» The task: Whatever lies between the line with "You are a computer-use" and the end of the data, both included, must be copied exactly and without pictures.
== Provided material ==
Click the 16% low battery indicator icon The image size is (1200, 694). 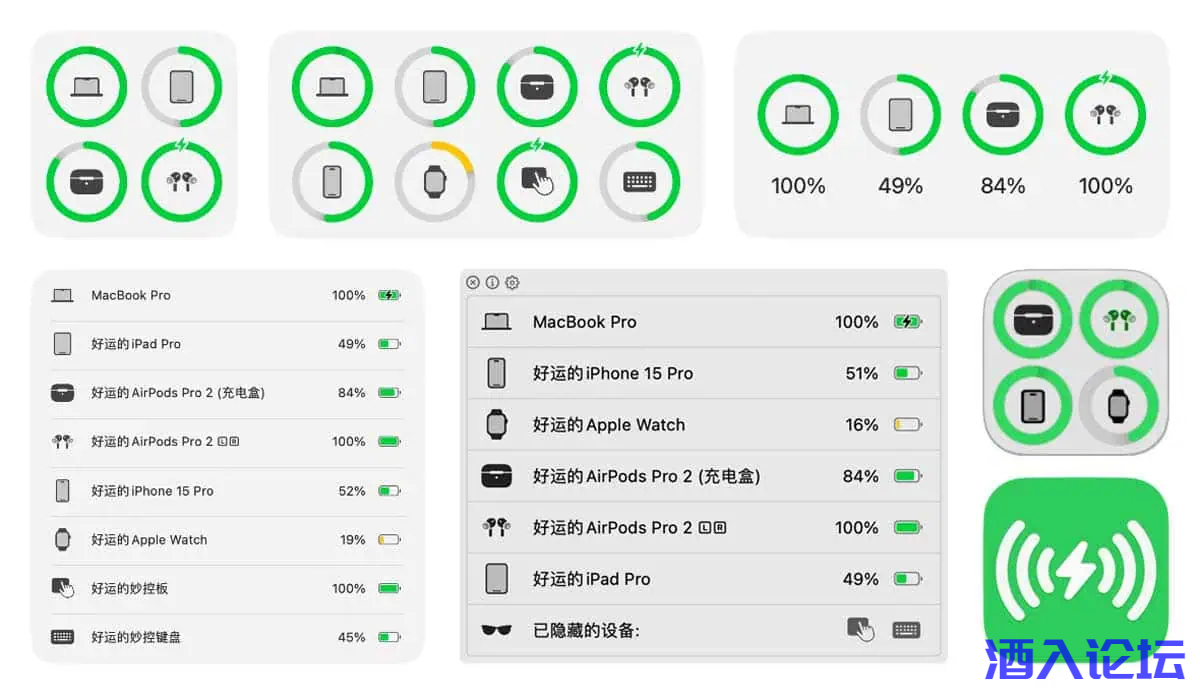coord(907,425)
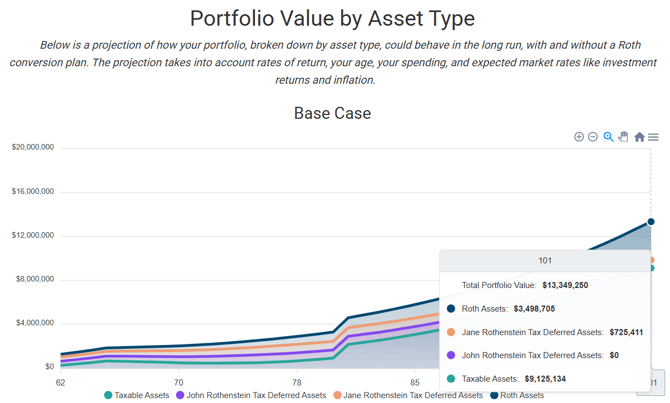Click the dark blue Roth data point marker
Screen dimensions: 670x403
point(651,222)
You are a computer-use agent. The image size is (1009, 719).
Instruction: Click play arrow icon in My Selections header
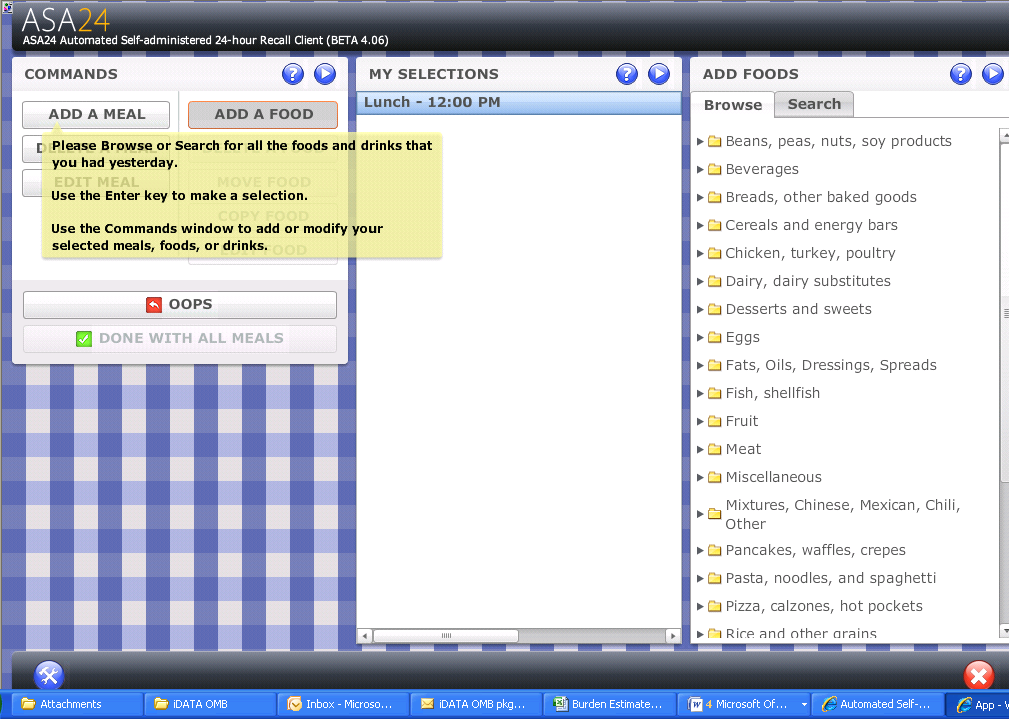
===
» Expected answer:
You are a computer-use agent. The image size is (1009, 719).
Instruction: Click play arrow icon in My Selections header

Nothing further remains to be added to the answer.